Note: This is the second of a two-part series. Click here for part one
This Valentine’s week, perhaps it is time to concentrate on how to strengthen the connection and improve the intimacy in your relationship. How well connected are you with your intimate partner? Answer the following questions, taken from Pat Love’s book The Truth About Love. How often do you:
- Feel the sense of working as a team toward a common goal?
- Have a serious disagreement, then make-up with little effort?
- Look in your partner’s eyes and get a rush?
- Share a good laugh?
- Tell your partner just how much you care?
- Feel comforted by your partner’s presence when under outside stress?
- Get a thrill from your partner’s touch?
- Miss your partner when you are apart?
- Feel you partner’s support?
- Experience pleasure at the sight of your partner?
- Feel moved by your partner’s thoughtfulness?
- Enjoy the feel of your partner’s body?
- Get engrossed in a pleasant activity the two of you share?
- Experience tears with your partner?
- Feel touched by your partner’s vulnerability?
- Feel connected to your partner from a distance?
- Feel calmed by the comfort of your relationship?
- Feel comforted lying next to your partner?
- Have the experience of being in love with your partner?
- Feel appreciation that your partner is in your life?
If you answered “often” to most of these questions, congratulations. It sounds like you and your partner have kept the connection strong. However, if you can’t answer “often” to most of the above questions, then please consider Love’s suggestions about how to strengthen the connection between the two of you:
- Ask yourself: “What is best for the relationship right now? What should I be doing? What should I stop doing? What does the relationship ask or require of me right now in order to be closer, stronger, better?”
- Now ask yourself: “How well am I tuning into my partner? How well have I been paying attention to him/her?”
- Try to learn more about your partner, and his or her struggles, fears, aspirations. What does s/he worry about most? What helps him/her manage stress? Who is his/her hero? Heroine? What is s/he most afraid of? What has been the saddest event of his/her past year? The most humbling event? The most humbling event of his/her life? Which activities bring him/her the most joy? What is s/he the most excited about these days? What are his/her goals over the next five years?

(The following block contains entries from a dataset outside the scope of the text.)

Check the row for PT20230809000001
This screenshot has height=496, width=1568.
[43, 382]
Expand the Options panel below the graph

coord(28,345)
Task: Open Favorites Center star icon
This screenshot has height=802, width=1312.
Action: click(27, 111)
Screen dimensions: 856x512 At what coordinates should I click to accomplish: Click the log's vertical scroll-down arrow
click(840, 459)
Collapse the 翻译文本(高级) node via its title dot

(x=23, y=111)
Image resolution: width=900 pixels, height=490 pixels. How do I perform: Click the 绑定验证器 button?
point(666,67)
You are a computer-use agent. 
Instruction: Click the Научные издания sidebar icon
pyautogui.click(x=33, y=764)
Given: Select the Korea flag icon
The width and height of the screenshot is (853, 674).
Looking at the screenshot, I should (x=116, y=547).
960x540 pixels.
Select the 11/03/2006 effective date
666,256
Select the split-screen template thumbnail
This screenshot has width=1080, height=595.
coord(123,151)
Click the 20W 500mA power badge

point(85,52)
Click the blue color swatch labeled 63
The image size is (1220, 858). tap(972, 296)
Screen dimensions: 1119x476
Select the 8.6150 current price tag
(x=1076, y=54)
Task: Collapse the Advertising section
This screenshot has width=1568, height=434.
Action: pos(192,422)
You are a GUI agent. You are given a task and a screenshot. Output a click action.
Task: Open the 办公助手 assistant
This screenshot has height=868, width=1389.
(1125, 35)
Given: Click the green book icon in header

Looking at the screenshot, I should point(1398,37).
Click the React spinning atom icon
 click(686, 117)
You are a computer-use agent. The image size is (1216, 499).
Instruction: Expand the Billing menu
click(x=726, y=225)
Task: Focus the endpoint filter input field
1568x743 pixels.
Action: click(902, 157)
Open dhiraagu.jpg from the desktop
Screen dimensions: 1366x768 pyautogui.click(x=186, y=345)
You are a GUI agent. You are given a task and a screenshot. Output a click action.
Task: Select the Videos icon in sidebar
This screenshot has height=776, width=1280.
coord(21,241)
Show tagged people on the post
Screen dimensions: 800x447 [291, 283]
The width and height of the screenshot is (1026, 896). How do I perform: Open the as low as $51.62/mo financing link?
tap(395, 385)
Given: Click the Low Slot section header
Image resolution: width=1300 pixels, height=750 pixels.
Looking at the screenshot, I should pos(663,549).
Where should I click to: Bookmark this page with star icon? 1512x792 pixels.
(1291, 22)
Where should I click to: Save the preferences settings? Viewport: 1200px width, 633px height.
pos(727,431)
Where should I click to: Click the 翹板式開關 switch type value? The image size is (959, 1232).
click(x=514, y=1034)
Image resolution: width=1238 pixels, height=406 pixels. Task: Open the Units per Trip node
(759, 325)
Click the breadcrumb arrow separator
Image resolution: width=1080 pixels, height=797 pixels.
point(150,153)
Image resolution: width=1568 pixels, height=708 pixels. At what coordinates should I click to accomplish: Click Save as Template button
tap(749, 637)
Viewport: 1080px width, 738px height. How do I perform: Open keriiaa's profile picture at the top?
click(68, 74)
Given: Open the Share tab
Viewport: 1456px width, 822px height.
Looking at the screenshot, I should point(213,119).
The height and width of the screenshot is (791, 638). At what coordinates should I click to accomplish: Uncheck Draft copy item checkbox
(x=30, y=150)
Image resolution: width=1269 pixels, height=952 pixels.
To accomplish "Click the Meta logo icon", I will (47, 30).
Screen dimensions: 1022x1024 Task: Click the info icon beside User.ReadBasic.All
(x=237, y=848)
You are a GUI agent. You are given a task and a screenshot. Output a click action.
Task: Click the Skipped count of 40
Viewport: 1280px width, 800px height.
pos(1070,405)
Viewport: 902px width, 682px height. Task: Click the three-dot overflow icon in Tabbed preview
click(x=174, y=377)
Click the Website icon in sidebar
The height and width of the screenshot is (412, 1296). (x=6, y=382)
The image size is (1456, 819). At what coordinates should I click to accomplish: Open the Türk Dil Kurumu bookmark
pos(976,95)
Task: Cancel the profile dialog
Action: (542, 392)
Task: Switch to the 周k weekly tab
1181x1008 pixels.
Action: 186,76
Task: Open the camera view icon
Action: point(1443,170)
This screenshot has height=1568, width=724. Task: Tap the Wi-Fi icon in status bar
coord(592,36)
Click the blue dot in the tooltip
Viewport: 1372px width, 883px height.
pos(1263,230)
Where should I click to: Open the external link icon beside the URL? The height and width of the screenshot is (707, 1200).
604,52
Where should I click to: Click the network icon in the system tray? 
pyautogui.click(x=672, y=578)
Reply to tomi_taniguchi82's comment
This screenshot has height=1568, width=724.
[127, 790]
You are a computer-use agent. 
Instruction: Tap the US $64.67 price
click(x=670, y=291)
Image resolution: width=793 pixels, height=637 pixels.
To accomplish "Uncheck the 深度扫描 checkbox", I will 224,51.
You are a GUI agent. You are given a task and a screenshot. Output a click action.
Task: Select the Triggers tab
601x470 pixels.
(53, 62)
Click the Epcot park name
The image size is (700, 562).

- If you want to strengthen the connection with your intimate partner, you must be able to listen without interruption; continue to hear even when you disagree—and be patient enough to hear it all; tolerate constructive criticism; be calm when your partner is not; give information/feedback in a non-judgmental way; be a talker as well as a listener; and express yourself even when you know your partner isn’t going to like what you say.
If you do these suggestions, this could be the sweetest Valentine’s gift you have offered in a long time.